The green represents the core area that is the highest elevation and which is supposed
to be off-limits to human development.  The yellow shows the buffer zone -- a protected
part of the National Park, but an area containing many small communities and which
is heavily disturbed by human development.  Photo credit: Jody Enck.  

               The communities that exist within the buffer zones not only impact the wildlife and habitat within that buffer zone, but sometimes (perhaps usually), encroach on the core protected area.  You can see examples of clearing on slopes for planning of corn, coffee, beans, bananas, or other crops, and for livestock pasturing.  Human habitation follows as local residents build structures to stay in while working in the encroached fields. 

               Developmental pressures and subsistence needs are great.  The situation is likely to only get worse as human population increases.  The students who attended my discussion pointed out to me that it is not only the responsibility of the government to protect biodiversity within these protected areas.  It also is the responsibility of people who live in these communities within the buffer zones.  One challenge is that most of those residents have no idea about the biodiversity that exists in these areas, why that biodiversity is important to them and to others, or about how their actions negatively affects that biodiversity.

               This point was driven home to me this morning as I accompanied a class from Zamorano University to the Finca Agroecologica Santa Inez.  A sustainable agro-forestry area owned and managed by the university on the slopes above the main campus, which is down in the valley.  Every day during the trimester, students spend half a day in classes and half in a learning-by-doing module that includes a lot of hands-on activities.  One week, the classes are in the morning and learning-by-doing in the afternoon.  Then the next week the schedule flips and learning-by-doing is in the morning. 
Students in a learning-by-doing module conducting an eBird transect count
in the Finca Agroecologica at Zamorano University.  Photo credit: Jody Enck.
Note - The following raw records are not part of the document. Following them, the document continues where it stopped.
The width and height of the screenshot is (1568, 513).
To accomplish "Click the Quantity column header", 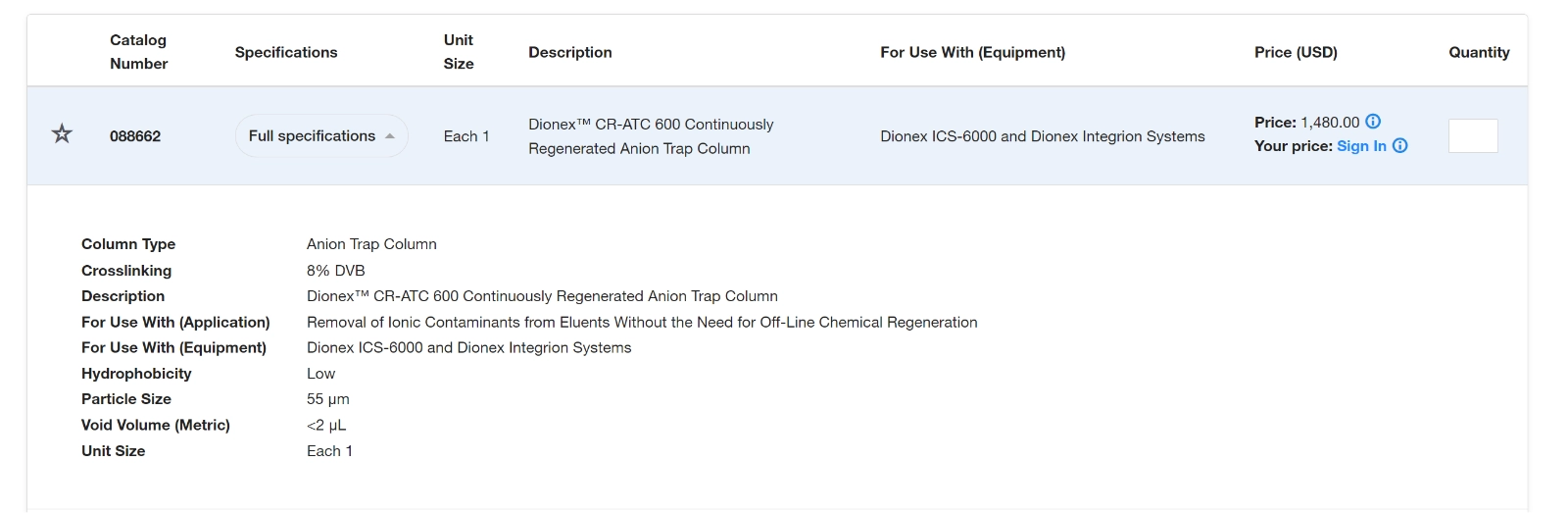I will coord(1479,52).
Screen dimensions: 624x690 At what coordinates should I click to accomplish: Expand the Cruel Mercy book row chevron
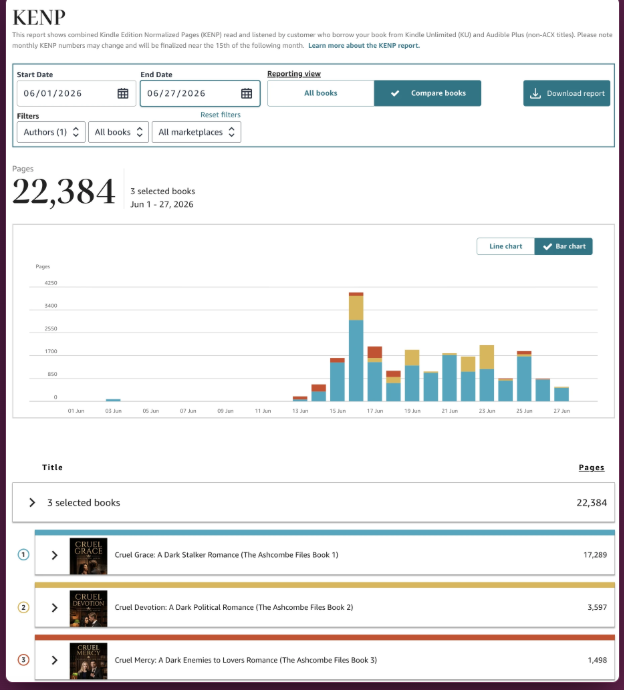pos(55,660)
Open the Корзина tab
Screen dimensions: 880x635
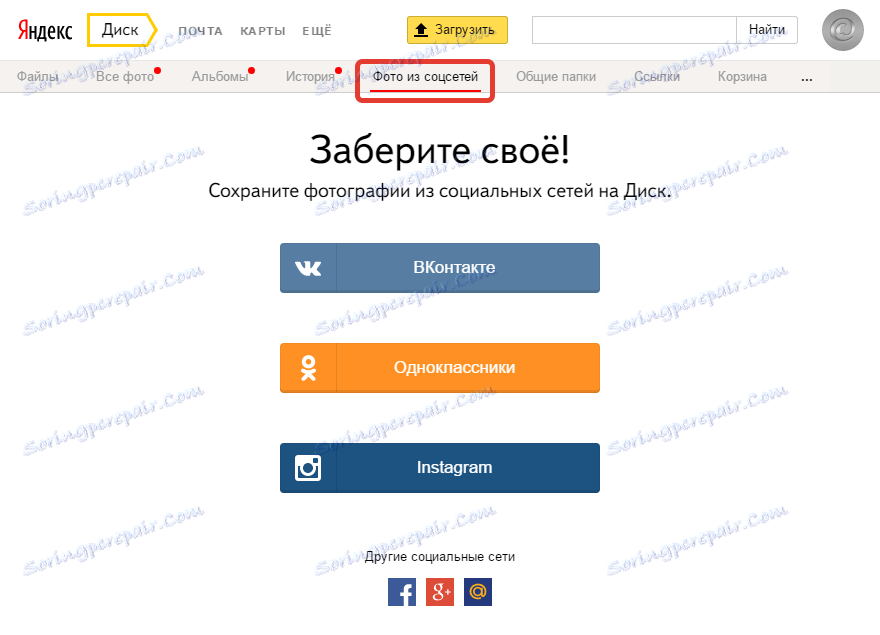coord(741,75)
               This morning, 11 students from an agro-ecology class conducted a bird census along a transect in the Finca Agroecologica.  Most of these students were not birders or naturalists of any type – fairly representative of the broader population in that sense.  When asked how many bird species we might see on our transect (of a couple kilometers), responses ranged from 8 to 20.  We saw and/or heard 48 species.  The point driven home to me was that even these ecology students are relatively unaware of the biodiversity right here in the campus area.  Of course, as ecology students, their discussion of the morning’s activity focused their attention on the need to help others, especially those living in and adjacent to protected areas, to become aware of the biodiversity around them, the importance of it, and the threats to that biodiversity that exist because of human development.
The entire class of friendly and engaging ecology students who I got to
accompany while they participated in a learning-by-doing model in the
Finca Agroecologica Santa Inez  at Zamorano University. 
Photo Credit: Oliver Komar.


               It is not just a matter of putting a line on a map around a biodiverse area and saying that people have to stay out.  There needs to be some tangible value back to the local residents from that biodiversity.  When eco-tourists come and visit these areas and hire local guides, eat in local restaurants, and stay in local hotels, the local residents can become more aware that maintaining biodiversity is one way to attract economic benefit to the local area.  That is why one important aspect of establishing sister birding clubs likely will be to encourage and facilitate visits by northerners to these areas.